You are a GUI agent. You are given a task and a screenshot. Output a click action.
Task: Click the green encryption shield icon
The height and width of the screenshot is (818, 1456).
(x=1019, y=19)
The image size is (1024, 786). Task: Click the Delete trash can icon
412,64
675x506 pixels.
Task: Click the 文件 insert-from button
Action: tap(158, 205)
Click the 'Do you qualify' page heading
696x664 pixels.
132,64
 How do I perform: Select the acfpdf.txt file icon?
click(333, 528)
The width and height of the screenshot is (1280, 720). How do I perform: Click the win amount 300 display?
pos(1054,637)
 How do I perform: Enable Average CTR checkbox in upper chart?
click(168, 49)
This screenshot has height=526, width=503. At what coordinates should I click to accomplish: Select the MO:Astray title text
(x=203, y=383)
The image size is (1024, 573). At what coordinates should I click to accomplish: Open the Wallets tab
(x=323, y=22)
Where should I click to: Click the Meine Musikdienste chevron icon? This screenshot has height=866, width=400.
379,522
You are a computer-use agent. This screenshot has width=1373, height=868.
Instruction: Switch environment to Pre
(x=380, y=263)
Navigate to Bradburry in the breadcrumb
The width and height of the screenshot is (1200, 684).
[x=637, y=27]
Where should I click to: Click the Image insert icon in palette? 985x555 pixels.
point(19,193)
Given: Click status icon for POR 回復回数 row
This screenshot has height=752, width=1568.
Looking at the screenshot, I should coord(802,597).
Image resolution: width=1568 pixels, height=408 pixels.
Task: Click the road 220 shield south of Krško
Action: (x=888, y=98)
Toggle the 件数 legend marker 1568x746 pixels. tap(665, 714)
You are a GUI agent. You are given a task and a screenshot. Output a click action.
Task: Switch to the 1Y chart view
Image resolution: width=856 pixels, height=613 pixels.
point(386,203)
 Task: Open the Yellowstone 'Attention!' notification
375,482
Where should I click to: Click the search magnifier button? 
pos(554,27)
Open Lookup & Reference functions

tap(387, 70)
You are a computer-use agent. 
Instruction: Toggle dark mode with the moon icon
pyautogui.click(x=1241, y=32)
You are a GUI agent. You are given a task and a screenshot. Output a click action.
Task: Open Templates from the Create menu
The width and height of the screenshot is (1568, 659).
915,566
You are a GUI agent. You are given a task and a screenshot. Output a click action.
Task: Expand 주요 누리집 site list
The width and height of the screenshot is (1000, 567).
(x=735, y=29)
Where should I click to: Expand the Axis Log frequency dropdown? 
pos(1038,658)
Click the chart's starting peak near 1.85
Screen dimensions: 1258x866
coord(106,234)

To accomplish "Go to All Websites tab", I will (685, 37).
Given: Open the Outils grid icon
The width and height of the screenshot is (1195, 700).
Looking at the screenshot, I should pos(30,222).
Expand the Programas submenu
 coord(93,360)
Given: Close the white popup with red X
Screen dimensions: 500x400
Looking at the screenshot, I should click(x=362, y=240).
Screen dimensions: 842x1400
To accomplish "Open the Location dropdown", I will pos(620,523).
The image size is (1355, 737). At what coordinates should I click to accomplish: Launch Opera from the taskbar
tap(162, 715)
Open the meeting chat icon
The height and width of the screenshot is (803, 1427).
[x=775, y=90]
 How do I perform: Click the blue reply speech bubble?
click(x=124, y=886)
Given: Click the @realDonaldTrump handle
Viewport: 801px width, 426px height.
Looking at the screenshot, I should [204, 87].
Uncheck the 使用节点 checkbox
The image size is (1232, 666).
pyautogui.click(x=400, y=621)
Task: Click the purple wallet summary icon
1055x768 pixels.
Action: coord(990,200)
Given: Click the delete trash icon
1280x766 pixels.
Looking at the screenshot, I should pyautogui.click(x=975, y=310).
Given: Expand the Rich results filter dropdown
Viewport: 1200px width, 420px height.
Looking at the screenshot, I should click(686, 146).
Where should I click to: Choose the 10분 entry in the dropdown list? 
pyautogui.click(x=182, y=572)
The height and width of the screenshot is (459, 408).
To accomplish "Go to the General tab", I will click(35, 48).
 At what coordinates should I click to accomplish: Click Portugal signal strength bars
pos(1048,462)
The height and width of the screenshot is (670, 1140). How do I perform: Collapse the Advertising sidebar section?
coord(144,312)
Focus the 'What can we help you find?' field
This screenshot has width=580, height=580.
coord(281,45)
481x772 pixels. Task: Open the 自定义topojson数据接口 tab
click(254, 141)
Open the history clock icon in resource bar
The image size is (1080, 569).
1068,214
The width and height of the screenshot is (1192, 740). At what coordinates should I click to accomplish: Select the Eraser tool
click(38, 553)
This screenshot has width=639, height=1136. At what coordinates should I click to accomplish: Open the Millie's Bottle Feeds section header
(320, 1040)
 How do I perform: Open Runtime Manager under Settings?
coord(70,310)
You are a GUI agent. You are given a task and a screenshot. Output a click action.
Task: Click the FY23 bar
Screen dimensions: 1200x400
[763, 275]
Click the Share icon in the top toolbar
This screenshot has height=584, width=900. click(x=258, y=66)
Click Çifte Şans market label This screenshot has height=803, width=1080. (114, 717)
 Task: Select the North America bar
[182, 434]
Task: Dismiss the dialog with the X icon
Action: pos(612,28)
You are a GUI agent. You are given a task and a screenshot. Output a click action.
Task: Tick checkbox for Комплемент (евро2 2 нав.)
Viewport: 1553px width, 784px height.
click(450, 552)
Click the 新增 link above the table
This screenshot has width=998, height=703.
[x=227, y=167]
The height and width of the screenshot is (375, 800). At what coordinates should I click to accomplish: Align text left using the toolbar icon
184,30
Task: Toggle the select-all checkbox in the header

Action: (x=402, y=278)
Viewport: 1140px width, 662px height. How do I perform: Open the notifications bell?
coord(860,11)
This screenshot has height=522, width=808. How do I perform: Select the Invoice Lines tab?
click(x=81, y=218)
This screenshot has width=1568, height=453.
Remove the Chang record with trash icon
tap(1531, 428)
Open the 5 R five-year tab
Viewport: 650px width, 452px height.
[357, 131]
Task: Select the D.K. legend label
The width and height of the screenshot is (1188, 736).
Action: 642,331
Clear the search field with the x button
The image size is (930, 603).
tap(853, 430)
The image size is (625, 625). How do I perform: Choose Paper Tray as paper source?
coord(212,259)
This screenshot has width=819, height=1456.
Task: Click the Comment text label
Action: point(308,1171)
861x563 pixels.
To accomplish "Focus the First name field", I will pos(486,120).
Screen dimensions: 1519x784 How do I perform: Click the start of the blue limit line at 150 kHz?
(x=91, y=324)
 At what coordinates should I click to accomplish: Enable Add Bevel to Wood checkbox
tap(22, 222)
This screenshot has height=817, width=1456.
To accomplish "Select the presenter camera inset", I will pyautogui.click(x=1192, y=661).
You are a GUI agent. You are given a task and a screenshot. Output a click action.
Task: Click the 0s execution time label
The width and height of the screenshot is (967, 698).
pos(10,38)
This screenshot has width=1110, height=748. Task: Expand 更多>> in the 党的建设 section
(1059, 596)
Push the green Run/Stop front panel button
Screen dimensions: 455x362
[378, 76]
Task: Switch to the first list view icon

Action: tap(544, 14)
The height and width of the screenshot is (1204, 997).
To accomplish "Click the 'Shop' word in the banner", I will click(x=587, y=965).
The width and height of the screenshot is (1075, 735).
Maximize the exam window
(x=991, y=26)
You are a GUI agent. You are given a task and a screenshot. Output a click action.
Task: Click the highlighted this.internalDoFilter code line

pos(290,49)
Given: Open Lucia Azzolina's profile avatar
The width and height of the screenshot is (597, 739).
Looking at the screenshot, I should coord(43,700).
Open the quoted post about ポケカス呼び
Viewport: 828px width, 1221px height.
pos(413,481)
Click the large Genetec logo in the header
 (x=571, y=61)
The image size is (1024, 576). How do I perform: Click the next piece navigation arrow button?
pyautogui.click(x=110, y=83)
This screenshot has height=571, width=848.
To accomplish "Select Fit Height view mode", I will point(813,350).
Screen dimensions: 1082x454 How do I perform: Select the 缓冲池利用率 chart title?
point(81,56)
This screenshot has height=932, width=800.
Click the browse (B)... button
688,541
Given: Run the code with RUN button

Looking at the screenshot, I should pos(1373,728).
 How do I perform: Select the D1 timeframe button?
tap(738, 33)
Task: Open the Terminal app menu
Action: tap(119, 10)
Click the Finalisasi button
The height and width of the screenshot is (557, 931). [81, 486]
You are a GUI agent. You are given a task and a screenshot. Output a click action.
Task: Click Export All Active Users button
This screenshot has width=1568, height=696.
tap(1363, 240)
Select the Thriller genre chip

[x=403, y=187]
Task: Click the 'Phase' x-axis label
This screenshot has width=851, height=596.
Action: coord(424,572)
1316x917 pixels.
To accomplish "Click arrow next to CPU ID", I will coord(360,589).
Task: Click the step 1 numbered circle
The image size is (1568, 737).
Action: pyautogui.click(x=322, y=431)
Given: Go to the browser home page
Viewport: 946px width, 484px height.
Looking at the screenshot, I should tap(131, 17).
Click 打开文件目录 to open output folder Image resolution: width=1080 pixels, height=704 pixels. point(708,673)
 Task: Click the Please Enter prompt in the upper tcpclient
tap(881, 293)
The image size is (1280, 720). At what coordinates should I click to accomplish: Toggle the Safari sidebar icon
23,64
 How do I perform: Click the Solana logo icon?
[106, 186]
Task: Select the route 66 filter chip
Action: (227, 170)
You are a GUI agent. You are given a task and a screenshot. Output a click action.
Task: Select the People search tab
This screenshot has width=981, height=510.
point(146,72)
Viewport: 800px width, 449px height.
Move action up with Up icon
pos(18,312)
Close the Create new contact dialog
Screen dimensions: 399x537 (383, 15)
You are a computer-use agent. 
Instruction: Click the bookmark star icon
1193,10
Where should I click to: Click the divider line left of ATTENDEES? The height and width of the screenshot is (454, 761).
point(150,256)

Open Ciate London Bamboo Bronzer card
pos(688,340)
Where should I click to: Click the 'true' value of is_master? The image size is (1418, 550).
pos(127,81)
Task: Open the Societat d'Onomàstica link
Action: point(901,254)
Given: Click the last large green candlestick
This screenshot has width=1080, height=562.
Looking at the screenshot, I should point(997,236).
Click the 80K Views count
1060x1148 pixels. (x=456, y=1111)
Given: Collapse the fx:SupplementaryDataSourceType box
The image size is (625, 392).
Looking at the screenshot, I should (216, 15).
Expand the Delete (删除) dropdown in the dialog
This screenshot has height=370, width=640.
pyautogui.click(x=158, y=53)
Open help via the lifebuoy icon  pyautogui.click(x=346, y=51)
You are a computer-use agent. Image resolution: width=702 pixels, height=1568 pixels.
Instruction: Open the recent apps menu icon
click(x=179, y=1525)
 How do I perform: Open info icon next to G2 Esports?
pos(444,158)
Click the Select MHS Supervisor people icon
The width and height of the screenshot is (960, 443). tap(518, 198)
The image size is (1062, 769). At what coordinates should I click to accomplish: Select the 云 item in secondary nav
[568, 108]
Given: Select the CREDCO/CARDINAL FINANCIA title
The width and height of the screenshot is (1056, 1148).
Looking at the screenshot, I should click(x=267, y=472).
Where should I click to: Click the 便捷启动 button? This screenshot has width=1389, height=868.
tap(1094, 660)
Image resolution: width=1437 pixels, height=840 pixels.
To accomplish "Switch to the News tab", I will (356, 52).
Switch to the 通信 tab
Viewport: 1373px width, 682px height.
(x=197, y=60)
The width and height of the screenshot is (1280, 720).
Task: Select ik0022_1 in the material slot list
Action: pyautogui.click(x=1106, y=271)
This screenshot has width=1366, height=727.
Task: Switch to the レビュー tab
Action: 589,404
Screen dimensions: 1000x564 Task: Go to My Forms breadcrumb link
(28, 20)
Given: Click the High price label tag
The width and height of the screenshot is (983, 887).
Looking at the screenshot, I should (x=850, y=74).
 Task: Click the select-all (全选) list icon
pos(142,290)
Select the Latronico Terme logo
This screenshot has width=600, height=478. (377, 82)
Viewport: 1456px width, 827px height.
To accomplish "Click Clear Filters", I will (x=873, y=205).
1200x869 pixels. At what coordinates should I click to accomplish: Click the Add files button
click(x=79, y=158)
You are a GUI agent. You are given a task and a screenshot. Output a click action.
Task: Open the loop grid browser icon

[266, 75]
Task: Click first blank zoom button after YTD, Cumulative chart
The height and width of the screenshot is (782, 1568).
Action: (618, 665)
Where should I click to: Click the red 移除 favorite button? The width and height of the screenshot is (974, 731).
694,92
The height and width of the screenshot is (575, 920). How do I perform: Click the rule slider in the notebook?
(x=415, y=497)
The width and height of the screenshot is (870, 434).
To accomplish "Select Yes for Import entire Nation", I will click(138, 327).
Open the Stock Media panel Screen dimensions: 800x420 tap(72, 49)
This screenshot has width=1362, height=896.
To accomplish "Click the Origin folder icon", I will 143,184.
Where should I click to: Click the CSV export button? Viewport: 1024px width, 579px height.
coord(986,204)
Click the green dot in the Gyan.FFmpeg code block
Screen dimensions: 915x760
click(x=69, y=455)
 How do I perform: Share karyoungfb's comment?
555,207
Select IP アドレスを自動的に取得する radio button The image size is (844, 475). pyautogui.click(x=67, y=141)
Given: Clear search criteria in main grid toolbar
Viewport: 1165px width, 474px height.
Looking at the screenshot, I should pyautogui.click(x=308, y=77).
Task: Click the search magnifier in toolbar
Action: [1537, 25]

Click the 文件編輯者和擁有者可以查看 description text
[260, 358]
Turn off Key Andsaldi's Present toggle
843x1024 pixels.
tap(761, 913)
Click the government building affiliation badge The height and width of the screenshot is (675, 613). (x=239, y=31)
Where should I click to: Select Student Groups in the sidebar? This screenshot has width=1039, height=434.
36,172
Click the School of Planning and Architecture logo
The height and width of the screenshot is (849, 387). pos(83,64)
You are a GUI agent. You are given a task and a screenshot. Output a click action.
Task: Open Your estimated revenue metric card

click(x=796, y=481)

———

--- WHAT YOU NEED TO DO ---
Take the lines above from the one containing "The image size is (1024, 573)." down to the one containing "Given: Click status icon for POR 回復回数 row", and transcribe them exactly, both ends included.

--- SOLUTION TO THIS EXERCISE ---
The image size is (1024, 573). At what coordinates should I click to accomplish: Open the Wallets tab
(x=323, y=22)
Where should I click to: Click the Meine Musikdienste chevron icon? This screenshot has height=866, width=400.
379,522
You are a computer-use agent. This screenshot has width=1373, height=868.
Instruction: Switch environment to Pre
(x=380, y=263)
Navigate to Bradburry in the breadcrumb
The width and height of the screenshot is (1200, 684).
[x=637, y=27]
Where should I click to: Click the Image insert icon in palette? 985x555 pixels.
point(19,193)
Given: Click status icon for POR 回復回数 row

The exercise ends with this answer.